__What the task asks__. From the line containing "Image resolution: width=802" to the final line of the material below, return every line exactly. Do not include pictures.

__Extracted information__.
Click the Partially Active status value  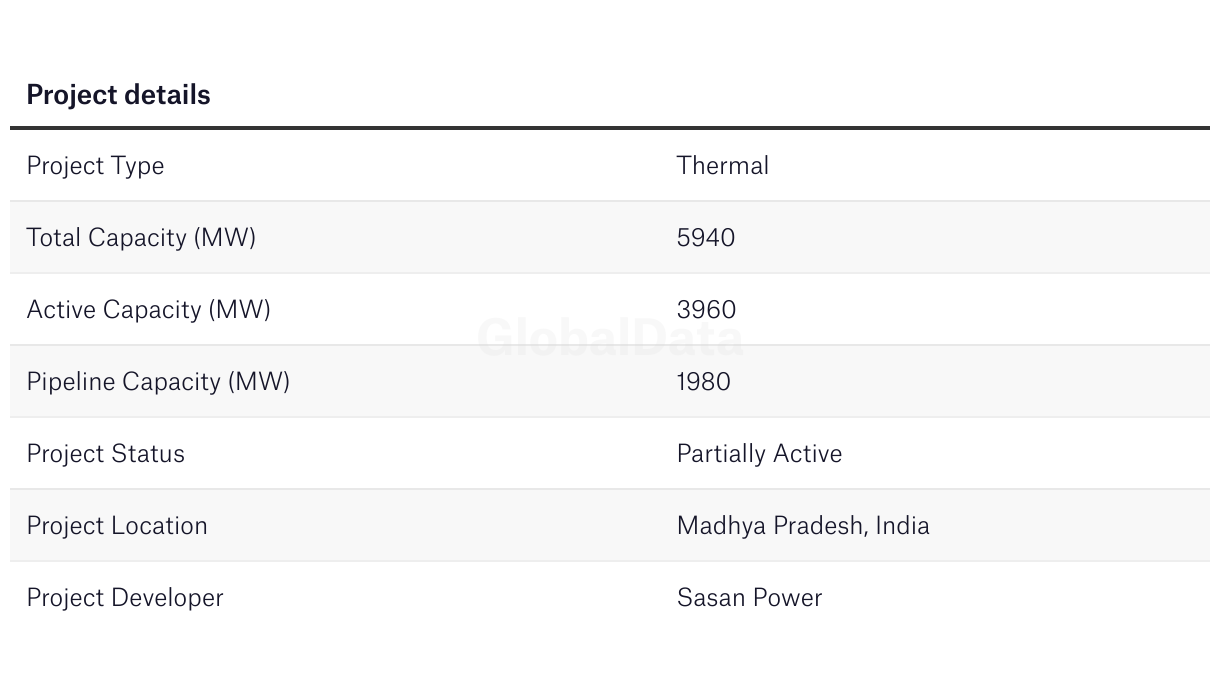760,454
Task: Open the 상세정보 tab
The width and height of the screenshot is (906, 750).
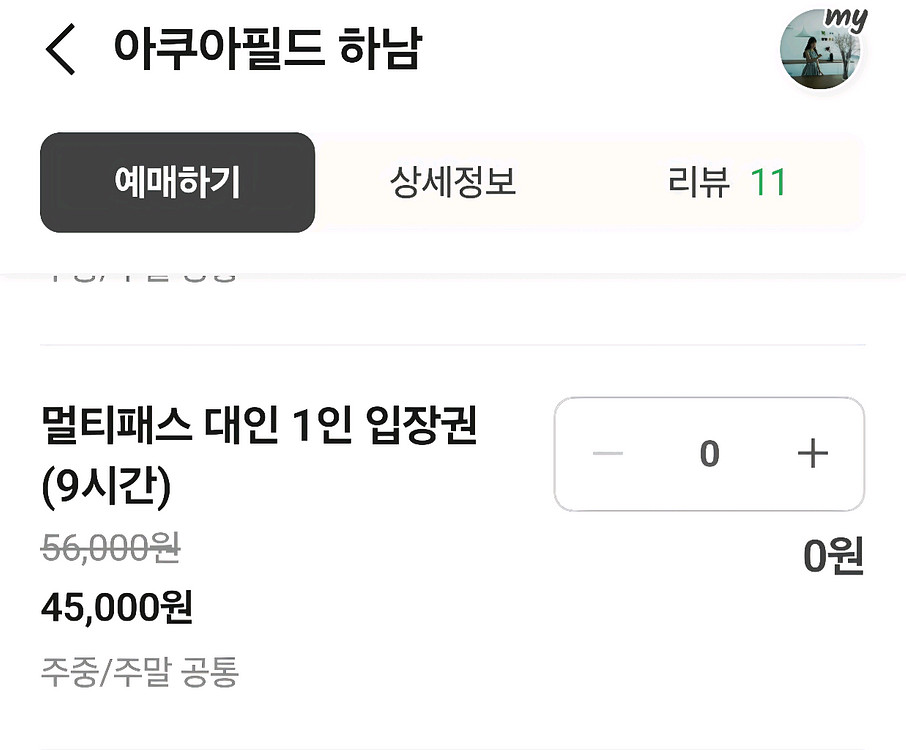Action: pos(452,182)
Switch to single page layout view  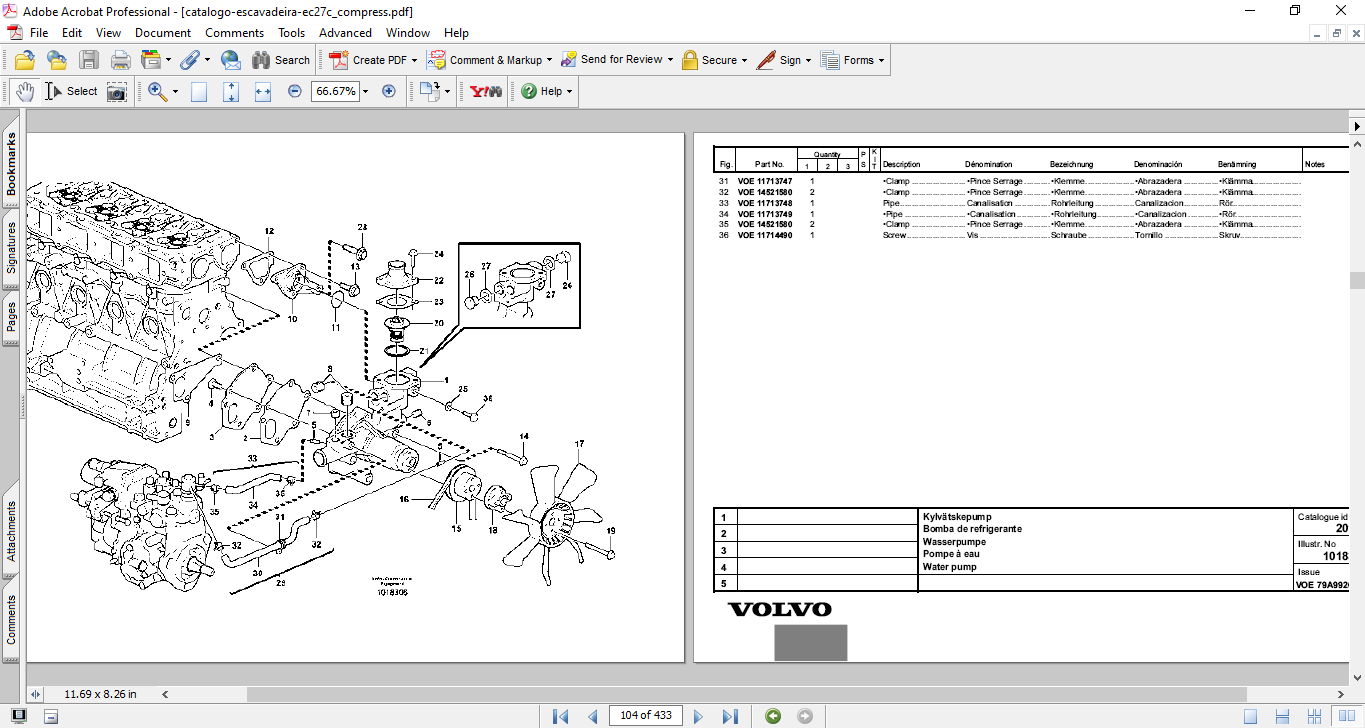click(x=1250, y=716)
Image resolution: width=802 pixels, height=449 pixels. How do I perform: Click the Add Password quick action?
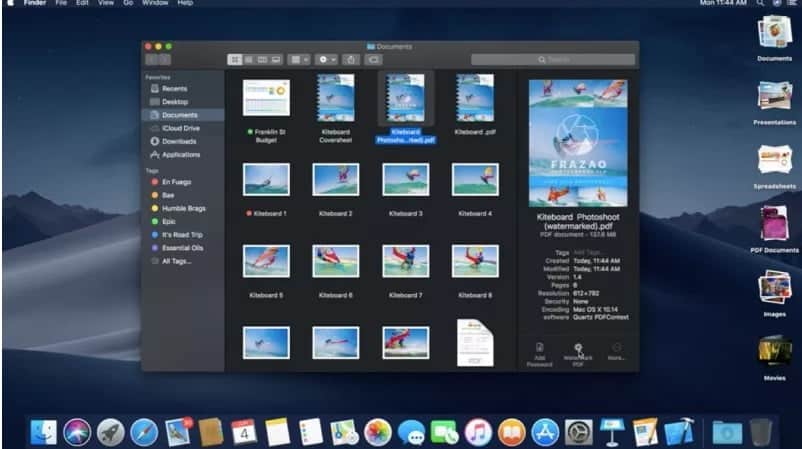click(x=539, y=352)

__Problem solution__.
Image resolution: width=802 pixels, height=449 pixels. How do I perform: Click the Add Password quick action?
click(x=539, y=352)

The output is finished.